**RECORDS TO PROCESS**
——

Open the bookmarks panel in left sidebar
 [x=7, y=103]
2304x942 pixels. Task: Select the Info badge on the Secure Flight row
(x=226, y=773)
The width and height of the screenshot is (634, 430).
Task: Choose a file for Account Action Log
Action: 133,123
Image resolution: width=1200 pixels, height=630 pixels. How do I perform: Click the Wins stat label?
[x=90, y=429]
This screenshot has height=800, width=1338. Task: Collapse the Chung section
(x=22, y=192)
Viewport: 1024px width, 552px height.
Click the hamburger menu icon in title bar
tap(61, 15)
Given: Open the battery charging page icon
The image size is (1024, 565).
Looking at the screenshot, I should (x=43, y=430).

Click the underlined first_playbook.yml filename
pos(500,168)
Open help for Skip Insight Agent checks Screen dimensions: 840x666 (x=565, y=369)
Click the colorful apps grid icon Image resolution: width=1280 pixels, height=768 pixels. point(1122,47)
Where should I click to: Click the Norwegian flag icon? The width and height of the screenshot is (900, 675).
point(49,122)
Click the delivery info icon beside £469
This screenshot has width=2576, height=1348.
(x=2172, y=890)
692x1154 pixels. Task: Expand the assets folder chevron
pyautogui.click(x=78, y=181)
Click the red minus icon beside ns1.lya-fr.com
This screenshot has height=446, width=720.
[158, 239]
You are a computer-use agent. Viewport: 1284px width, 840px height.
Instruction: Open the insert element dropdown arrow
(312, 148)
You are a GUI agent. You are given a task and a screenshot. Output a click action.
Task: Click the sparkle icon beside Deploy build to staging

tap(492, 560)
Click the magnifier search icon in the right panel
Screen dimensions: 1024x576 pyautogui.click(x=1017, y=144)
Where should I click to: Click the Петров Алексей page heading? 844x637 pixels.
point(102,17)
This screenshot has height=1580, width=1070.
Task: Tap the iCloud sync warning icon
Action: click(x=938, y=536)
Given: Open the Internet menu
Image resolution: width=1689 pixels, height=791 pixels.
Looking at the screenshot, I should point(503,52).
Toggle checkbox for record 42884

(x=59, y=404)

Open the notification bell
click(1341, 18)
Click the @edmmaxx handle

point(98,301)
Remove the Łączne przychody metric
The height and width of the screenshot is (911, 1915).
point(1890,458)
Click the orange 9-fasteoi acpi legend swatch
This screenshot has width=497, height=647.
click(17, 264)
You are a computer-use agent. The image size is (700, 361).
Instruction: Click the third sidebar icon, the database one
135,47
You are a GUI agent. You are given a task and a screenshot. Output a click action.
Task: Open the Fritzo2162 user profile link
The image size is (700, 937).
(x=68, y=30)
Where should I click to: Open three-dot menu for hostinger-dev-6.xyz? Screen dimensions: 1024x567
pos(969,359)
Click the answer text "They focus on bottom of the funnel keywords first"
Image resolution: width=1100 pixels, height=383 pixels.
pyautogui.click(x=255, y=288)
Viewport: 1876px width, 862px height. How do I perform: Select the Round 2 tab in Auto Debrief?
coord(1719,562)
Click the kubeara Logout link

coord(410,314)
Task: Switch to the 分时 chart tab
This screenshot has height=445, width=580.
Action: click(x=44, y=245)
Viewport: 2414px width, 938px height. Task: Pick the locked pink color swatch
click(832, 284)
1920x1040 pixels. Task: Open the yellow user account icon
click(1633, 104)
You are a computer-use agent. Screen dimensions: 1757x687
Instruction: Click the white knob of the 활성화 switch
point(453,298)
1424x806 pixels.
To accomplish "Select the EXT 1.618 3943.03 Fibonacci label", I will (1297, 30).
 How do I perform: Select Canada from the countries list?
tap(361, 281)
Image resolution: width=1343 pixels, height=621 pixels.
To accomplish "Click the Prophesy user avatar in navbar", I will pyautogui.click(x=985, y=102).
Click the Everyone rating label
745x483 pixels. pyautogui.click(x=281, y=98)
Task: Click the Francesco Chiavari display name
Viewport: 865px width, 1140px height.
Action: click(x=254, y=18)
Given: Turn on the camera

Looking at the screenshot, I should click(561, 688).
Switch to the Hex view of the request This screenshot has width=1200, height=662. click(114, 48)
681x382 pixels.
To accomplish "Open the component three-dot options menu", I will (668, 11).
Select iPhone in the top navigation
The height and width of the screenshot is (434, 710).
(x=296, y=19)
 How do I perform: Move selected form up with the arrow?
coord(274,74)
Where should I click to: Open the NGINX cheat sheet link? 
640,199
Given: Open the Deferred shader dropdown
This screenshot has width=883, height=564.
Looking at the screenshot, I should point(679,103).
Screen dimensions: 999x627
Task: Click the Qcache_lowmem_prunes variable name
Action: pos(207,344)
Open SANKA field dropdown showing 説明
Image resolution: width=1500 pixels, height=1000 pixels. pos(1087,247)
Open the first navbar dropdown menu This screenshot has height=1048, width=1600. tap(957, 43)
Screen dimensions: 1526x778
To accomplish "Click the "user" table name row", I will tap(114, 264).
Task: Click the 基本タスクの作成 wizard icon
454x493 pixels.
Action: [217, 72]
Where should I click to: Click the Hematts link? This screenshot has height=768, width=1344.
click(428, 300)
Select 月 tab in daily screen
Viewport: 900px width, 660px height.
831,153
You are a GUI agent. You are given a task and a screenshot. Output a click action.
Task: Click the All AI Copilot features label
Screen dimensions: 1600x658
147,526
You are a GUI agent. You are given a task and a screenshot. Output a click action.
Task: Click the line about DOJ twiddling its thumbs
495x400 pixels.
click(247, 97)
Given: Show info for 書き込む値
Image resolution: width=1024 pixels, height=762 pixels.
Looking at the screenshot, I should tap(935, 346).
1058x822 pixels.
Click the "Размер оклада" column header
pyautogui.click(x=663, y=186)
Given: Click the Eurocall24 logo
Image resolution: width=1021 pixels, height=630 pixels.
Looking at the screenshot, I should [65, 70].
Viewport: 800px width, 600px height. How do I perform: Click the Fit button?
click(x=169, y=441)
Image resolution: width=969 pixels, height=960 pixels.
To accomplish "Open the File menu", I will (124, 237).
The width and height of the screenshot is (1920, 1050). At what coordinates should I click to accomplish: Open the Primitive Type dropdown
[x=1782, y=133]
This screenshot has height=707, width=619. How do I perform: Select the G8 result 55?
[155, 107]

——

Copy out every line from the data above that has "computer" in it.

You are a computer-use agent. Viewport: 1284px width, 840px height.
You are a computer-use agent. The image size is (700, 361).
You are a computer-use agent. Screen dimensions: 1757x687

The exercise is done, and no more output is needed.